57 of 59 people found the following review helpful
Excellent work that is long overdue!,
This review is from: Manstein: Hitler's Most Controversial General (Hardcover)
When I first read that biography of General-Field Marshal Erich von Manstein was about to be published I was elated. When I learnt the said work was to be written by a senior British military analyst and historian I literally couldnt wait to get the book.
I was not to be disappointed.
This book is an indepth and articulate historical study of the man who in the humble opinion of this reviewer was the last great tactical genius of conventional warfare, and was long overdue for a serious study and biography.
Western historians and military figures have traditionally swallowed German wartime propoganda(mostly Goebbels work) and assumed that the likes of Rommel and Model were german military geniuses, while the standout German military leader was in fact Erich von Manstein. Hitler admired Manstein ability but loathed his attitude and aristocratic background, and saw von Manstein as a threat. Hence his promotion of individuals such as Rommel.

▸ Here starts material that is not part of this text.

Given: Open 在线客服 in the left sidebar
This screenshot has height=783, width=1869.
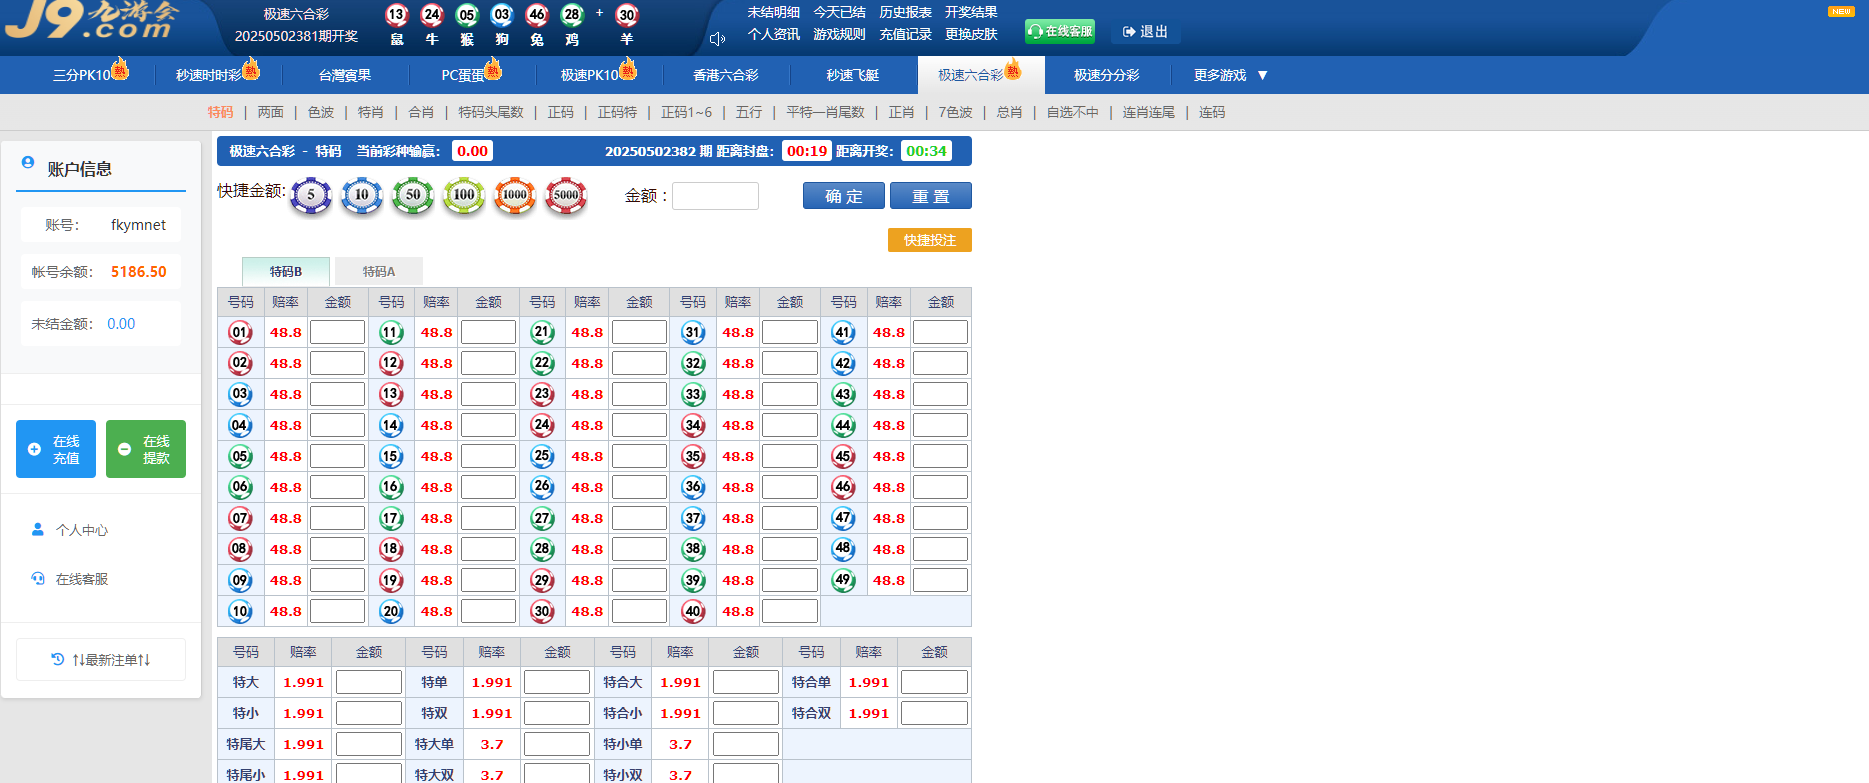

Although von Mansteins name is well known to serious students of military history it is less known to historians and the public at large. This book quite rightly seeks to address that lack of knowledge about this talented and complicated individual.
From the conception of the successful invasion of France to the capture of the Crimea, and holding the Red Army at bay - as much as was possible - as the German Army retreated after Stalingrad, Manstein was the man behind all these successful military ventures, in both the planning or operational levels.
The author has not attempted to gloss either the good or bad parts of the Field Marshals character or experiences.
This is not a journalistic piece with an 'axe to grind' or an ideology to expound. Rather it is a study of man whose profession was war, and one in which he excelled at a level that few of his contemporaries - Allied or Axis - could match.
Issues such as his lack of support for the German Military Resistance to Hitler, and why he never resigned in the face of National Socialisms destructive effect on Germany(and Europe) are explored by the author, and he successfully and clearly explains von Mansteins thinking.
One of the pleasures is the ease with which one can read the military maps, which is something civilians such as myself often have trouble understanding the intricacies of. Obvious attention to details and patience was taken to provide maps of great clarity which can be understood easily.
The author writes with ease, and draws the reader very effectively into Manstein and his world. And whilst the grand military and tactical skills of the man are made clear so are the details of his life: domestic, political and cultural.
If history - especially of controversial and bloody periods - is to be studied objectively, correctly and most important of all truthfully, then it needs more books of this calibre.